Breckenridge pours clear, and amber orange. No cloudiness. Good head, though evaporates quickly. Stinging bubbles, lots of carbonic bite. Large pour, putting the newly-acquired Throwback 21.5oz pub glass to work for only the second time in its life. It’s a big glass kind of night. The brew noses apple tart, with a bit of fruit sweetness. Still, tartness is predominant – there’s a greenness in there. Somewhere in between the English bitter and the West Coast sweet. It has a snap, but not too harsh. Apple, apple, apple, and a little malt finish if you try hard and wait for it.
To taste: heft the glass, tip to the mouth, inhaling all the way. Bang… carbonation, then quickly to hop bitter tart. A touch of malt swooshes in from the left flank and, in a swallow, all is gone. The hop stays around for a minute to erase all traces of sweetness until it too evaporates. Almost a hotness to it… that would be the alcohol. It is easily lost in the flavor pool, but here it is, sneaking up uninvited, but not unwanted. The glass doesn’t hold the entire bomber, so a top-up is called for after some time spent with the couch, watching School Ties and wondering what the big deal is. He’s Jewish, the big secret got out, Matt Damon is a douche, and Ben Affleck, as usual, lurks in the background adding nothing.

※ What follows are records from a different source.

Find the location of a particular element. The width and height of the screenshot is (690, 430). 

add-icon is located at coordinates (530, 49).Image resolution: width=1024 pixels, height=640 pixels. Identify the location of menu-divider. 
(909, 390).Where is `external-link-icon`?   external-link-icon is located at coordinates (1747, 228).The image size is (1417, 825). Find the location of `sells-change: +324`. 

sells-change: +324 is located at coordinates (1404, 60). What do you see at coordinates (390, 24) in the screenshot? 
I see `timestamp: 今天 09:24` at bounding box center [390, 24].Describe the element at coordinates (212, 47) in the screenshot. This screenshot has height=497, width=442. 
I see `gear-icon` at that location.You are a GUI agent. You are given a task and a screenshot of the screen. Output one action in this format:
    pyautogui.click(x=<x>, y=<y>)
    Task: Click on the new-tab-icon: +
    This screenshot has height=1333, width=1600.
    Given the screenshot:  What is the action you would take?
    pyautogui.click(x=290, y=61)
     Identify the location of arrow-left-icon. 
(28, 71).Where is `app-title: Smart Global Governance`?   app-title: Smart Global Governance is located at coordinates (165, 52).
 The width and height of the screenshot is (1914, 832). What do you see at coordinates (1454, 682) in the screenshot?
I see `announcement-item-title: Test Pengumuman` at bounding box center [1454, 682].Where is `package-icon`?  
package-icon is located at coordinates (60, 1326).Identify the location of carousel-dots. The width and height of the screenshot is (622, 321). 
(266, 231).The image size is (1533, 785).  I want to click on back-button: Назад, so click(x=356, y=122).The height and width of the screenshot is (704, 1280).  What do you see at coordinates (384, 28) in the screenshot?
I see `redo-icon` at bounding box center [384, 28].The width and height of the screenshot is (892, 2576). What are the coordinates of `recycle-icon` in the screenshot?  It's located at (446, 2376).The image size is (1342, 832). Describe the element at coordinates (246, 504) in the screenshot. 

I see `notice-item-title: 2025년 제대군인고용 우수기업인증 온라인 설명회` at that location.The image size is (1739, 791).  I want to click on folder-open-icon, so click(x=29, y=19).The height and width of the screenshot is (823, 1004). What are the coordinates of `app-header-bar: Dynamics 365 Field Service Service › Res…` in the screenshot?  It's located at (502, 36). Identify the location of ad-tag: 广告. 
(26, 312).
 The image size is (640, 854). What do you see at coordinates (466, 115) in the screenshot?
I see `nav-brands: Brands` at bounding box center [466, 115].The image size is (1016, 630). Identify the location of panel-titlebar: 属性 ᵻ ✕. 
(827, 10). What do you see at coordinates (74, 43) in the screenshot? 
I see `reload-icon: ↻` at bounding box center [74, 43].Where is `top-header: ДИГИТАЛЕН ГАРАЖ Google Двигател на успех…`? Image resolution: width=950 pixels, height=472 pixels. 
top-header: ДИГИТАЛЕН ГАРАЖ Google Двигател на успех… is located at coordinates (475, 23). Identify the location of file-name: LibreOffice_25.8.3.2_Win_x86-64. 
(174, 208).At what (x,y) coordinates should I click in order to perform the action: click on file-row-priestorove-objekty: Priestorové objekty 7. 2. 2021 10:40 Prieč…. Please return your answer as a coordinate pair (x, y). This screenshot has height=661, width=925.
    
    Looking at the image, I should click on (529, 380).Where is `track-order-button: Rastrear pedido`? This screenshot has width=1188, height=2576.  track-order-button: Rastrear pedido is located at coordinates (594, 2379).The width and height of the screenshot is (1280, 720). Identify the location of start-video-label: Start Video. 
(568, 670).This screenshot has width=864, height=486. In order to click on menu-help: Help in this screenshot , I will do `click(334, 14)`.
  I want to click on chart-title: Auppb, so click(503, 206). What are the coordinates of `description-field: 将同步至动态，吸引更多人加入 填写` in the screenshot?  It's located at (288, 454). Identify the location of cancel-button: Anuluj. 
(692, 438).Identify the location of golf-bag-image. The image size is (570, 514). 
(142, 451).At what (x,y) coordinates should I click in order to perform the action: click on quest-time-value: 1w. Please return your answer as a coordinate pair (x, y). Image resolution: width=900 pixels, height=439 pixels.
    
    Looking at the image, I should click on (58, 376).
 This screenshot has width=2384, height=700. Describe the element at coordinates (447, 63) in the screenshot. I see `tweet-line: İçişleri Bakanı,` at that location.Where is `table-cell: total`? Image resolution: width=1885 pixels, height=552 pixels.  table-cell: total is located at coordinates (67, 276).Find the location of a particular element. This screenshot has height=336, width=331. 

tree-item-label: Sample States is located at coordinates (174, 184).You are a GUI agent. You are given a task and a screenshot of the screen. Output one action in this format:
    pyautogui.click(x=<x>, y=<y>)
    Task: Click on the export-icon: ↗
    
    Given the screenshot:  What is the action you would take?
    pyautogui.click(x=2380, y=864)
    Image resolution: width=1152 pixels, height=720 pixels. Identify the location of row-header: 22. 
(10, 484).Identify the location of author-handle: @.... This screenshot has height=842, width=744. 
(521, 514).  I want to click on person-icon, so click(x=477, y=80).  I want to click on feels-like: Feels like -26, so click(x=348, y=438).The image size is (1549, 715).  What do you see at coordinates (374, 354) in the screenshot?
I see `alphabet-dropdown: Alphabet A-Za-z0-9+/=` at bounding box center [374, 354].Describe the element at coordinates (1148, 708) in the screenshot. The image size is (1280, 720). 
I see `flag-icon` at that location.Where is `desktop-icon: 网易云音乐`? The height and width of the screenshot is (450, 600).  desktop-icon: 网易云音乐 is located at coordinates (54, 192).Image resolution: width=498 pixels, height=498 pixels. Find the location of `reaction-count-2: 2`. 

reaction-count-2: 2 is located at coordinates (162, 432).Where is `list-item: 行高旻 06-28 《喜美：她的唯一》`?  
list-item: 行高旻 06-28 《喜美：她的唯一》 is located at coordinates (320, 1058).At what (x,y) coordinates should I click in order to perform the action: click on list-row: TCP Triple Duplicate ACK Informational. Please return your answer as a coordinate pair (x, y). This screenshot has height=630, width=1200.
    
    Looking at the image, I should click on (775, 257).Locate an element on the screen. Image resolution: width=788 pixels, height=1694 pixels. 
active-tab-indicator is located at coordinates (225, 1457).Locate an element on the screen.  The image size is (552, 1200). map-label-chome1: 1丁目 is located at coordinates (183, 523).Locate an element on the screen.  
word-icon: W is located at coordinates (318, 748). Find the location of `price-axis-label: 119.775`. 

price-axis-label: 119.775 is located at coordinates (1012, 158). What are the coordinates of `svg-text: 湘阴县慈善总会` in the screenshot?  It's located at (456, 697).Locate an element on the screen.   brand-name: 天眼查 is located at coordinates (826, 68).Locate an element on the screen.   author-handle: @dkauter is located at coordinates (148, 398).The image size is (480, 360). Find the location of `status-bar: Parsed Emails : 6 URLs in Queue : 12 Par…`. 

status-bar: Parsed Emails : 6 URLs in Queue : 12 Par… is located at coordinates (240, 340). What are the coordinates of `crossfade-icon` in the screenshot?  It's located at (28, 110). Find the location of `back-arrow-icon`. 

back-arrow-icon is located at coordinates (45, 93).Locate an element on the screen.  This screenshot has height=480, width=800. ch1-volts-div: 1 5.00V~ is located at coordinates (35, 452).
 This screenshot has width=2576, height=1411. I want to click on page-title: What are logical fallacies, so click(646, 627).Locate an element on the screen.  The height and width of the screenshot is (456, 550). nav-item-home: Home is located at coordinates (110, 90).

Standing with the intent to refill reveals wobbly legs. Not bad, just unexpected. A BeerAdvocate search reveals the reason, and brings the 9.2% abv fact to light. The bottle said nothing of “imperial” status, or other such buzz words hinting at the octane of its contents. “Double hopped” rings the “IPA” stamp, the only clue to the powerful nectar within.
Still, a good beer to finally put this day down. Not the best, but it put up a good fight.